Realogy (now called Anywhere) owns and/or operates Century 21, Coldwell Banker, ERA, Sotheby’s, Better Homes and Gardens, and Corcoran.  Last week they announced a fresh series of layoffs.  Their stock is trading at $9.06 down from a 52 week high of $21.03.  Other industry leaders, including Re/Max, Keller Williams, and eXp are also trading at or near their 52 week lows.  For an industry coming off of its best year on record, it is hard to fathom the level of despair that we are seeing just a few short months later.

PropTech investments in the residential brokerage ecosystem have exploded in popularity over the past few years.  There are many ancillary businesses that support the sale or purchase of a home including companies that provide the following services:  Mortgage, Title, Inspections, Insurance, Notaries, Payment Processing, and Advertising.  The funding that these startups received over the past few years has led to significant strides in modernizing the industry, but a lot of work remains.  Disrupting an industry, especially one as large as real estate, requires time and lots of capital.  Since so many of these companies are still wildly unprofitable, and most need additional infusions of capital in order to survive, I fear that funding will dry up and many of these companies will be forced to pull back on investing into their innovative platforms in order to survive.  This will most likely erase much of the great work that has been accomplished, and we will be left with legacy companies and business models that are still in such need of improvements.

To make matters worse, there are a slew of lawsuits in process that if successful, will completely change the way that brokerages charge clients for their services.  These lawsuits have been covered in exceptional detail by Inman and The Real Deal, and I highly recommend reading both articles linked above.  The residential brokerage industry in the US currently generates about $80B in Gross Commission Income (GCI) annually.  While that seems like a huge TAM, there are approx. 105,000 brokerage firms and 1,500,000 Realtors vying for their piece of the pie.     Additionally, all advertising dollars, referral fees, and other services that agents utilize to grow their personal brand, market listings, and fund their business comes out of the same pot of money.  The timing of this litigation could not be worse for the industry, and there are potential outcomes that can result in up to a 50% drop in GCI.

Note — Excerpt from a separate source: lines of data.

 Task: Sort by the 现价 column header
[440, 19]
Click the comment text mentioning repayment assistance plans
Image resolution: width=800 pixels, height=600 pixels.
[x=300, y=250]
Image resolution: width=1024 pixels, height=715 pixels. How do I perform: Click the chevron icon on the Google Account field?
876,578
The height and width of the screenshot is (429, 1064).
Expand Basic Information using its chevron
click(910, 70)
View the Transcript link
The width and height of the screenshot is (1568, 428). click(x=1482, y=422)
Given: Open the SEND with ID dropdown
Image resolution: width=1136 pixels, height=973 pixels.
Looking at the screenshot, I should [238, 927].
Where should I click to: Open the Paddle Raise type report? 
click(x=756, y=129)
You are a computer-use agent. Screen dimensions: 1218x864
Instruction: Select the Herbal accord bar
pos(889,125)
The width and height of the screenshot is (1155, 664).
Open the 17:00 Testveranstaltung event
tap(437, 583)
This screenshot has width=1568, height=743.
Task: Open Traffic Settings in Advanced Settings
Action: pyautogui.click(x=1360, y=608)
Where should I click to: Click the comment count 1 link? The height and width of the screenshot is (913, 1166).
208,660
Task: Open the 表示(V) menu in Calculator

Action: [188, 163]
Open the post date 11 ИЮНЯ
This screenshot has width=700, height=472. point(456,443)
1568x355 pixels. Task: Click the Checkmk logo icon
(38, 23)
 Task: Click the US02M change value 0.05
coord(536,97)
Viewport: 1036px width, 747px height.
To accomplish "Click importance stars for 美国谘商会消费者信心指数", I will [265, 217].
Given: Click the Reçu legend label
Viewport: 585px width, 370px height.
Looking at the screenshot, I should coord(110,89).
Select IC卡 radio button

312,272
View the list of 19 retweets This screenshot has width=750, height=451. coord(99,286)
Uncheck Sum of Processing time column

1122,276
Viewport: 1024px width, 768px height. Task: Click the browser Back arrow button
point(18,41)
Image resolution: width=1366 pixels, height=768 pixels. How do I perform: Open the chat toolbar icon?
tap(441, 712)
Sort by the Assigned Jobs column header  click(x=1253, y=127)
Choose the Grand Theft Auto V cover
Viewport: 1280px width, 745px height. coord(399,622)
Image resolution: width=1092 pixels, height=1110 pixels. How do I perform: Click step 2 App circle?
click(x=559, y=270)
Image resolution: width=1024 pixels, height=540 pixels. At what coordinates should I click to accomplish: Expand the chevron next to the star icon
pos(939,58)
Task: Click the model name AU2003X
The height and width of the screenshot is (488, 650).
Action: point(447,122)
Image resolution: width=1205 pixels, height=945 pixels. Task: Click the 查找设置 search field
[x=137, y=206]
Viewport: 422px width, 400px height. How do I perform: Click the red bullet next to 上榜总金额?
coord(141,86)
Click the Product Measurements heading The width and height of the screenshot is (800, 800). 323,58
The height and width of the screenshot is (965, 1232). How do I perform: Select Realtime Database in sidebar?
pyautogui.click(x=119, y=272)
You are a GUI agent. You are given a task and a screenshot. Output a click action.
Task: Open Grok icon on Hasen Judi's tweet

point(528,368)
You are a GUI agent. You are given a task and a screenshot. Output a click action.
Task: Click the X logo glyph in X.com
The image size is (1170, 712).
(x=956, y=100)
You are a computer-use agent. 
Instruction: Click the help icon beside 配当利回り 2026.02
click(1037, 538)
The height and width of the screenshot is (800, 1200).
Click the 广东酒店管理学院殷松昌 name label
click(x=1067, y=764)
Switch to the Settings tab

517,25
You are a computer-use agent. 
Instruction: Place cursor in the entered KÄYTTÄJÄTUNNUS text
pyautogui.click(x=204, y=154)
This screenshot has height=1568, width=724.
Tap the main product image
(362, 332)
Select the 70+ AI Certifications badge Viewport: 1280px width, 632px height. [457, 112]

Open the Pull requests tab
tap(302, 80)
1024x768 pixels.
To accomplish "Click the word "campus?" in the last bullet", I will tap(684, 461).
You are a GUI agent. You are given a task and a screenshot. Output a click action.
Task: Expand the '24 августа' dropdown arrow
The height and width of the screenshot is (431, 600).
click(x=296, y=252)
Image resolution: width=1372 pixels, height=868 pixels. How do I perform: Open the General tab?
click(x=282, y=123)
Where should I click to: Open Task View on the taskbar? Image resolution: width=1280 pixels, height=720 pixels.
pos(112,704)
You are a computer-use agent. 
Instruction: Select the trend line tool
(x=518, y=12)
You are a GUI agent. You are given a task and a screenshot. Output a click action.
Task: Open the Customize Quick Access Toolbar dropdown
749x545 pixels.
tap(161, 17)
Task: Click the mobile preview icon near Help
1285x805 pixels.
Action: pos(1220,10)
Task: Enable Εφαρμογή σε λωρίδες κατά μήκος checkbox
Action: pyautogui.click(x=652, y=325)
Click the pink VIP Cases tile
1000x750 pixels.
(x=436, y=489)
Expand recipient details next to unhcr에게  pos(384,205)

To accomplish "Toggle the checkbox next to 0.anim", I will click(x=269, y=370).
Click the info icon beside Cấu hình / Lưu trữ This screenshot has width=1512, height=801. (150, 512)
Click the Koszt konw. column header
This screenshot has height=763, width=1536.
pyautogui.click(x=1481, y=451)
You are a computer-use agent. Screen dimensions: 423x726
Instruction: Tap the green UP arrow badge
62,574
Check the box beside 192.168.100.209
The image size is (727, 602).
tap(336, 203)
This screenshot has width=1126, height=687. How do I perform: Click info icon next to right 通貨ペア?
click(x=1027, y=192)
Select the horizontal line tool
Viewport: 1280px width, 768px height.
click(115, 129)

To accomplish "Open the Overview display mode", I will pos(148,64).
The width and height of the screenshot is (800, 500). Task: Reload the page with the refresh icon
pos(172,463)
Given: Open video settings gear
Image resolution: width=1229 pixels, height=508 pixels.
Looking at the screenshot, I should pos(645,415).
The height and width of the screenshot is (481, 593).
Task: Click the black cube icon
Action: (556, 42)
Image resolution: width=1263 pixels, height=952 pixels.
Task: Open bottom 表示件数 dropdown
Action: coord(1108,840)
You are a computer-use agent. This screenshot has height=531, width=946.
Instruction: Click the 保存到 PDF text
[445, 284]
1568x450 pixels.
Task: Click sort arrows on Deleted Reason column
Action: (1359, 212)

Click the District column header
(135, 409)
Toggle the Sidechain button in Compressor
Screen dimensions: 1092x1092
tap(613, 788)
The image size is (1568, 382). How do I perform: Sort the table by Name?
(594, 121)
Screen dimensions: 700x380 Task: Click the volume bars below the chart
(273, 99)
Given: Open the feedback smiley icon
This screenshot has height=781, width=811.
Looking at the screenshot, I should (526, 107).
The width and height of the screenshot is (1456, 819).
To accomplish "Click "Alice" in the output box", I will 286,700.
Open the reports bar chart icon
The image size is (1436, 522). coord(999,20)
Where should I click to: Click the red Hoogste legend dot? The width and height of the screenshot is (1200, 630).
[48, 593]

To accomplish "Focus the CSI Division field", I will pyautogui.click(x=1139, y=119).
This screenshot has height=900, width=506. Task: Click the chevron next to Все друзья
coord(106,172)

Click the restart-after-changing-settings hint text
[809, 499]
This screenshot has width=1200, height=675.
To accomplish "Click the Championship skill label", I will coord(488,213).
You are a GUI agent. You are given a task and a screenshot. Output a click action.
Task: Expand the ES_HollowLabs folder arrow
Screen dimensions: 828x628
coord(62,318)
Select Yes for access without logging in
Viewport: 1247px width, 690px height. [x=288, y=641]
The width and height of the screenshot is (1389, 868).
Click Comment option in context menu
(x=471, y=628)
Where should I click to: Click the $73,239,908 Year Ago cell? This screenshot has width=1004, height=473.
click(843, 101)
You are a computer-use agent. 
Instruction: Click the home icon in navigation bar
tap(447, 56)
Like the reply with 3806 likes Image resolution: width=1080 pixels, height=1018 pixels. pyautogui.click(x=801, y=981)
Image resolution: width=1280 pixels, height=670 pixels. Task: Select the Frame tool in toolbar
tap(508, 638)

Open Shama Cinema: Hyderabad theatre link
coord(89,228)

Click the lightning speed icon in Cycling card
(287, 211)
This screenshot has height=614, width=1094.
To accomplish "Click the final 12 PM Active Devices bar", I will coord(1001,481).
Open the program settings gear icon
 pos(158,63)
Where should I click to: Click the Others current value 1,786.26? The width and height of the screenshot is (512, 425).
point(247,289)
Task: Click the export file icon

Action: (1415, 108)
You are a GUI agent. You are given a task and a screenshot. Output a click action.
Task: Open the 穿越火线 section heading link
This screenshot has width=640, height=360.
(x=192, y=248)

Even with all of the headwinds facing the industry, there are plenty of opportunities for companies to be successful.  The great news about the real estate industry is that people will always need a place to live.  Even in a worst case scenario of high interest rates, reduced sales, and a reduction in what brokerages can charge, the industry will always generate billions of dollars of revenue annually.  The key to success will be in building a model with a cost structure that allows it to scale without the need of endless cash infusions.  It is often in times of despair when revolutionary entrepreneurs turn challenges into opportunities, which can result in the next generation of Googles, Amazons, and Netflix being founded.  I remain bullish on the future of the industry, but something needs to change and we need to look into the future with a completely different mindset.